What does AI see? Deep segmentation networks discover biomarkers for lung cancer survival
Baek, Stephen, He, Yusen, Allen, Bryan G., Buatti, John M., Smith, Brian J., Plichta, Kristin A., Seyedin, Steven N., Gannon, Maggie, Cabel, Katherine R., Kim, Yusung, Wu, Xiaodong
Non-small-cell lung cancer (NSCLC) represents approximately 80-85% of lung cancer diagnoses and is the leading cause of cancer-related death worldwide. Recent studies indicate that image-based radiomics features from positron emission tomography-computed tomography (PET/CT) images have predictive power on NSCLC outcomes. To this end, easily calculated functional features such as the maximum and the mean of standard uptake value (SUV) and total lesion glycolysis (TLG) are most commonly used for NSCLC prognostication, but their prognostic value remains controversial. Meanwhile, convolutional neural networks (CNN) are rapidly emerging as a new premise for cancer image analysis, with significantly enhanced predictive power compared to other hand-crafted radiomics features. Here we show that CNN trained to perform the tumor segmentation task, with no other information than physician contours, identify a rich set of survival-related image features with remarkable prognostic value.

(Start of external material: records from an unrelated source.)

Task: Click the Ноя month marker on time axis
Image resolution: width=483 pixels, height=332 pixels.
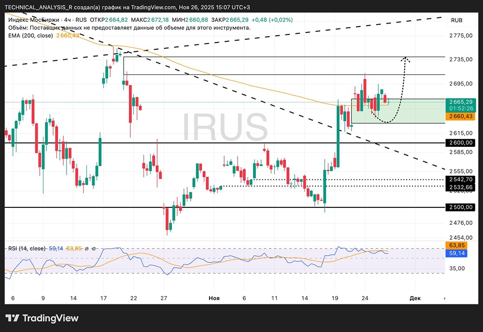Action: [x=214, y=298]
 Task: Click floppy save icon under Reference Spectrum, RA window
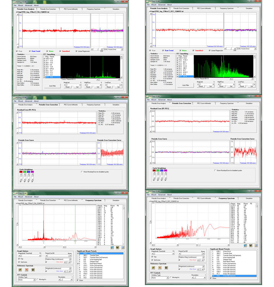[33, 269]
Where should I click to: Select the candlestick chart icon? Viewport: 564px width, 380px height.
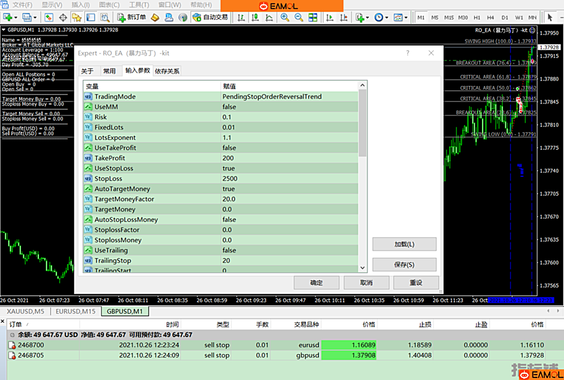(x=255, y=17)
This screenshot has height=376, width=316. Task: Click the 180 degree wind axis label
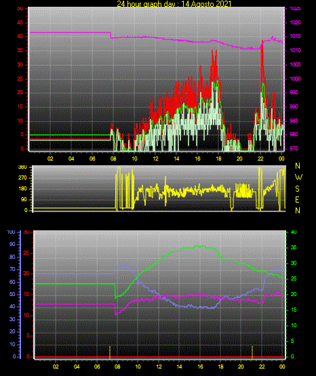[23, 189]
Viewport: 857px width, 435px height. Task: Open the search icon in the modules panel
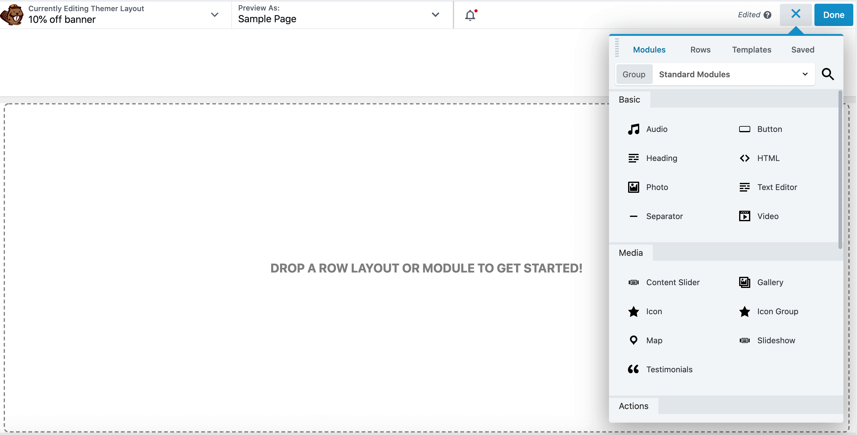tap(828, 74)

In a retrospective study on 96 NSCLC patients before stereotactic-body radiotherapy (SBRT), we found that the CNN segmentation algorithm (U-Net) trained for tumor segmentation in PET/CT images, contained features having strong correlation with 2- and 5-year overall and disease-specific survivals. The U-net algorithm has not seen any other clinical information (e.g. survival, age, smoking history) than the images and the corresponding tumor contours provided by physicians. Furthermore, through visualization of the U-Net, we also found convincing evidence that the regions of progression appear to match with the regions where the U-Net features identified patterns that predicted higher likelihood of death. We anticipate our findings will be a starting point for more sophisticated non-intrusive patient specific cancer prognosis determination.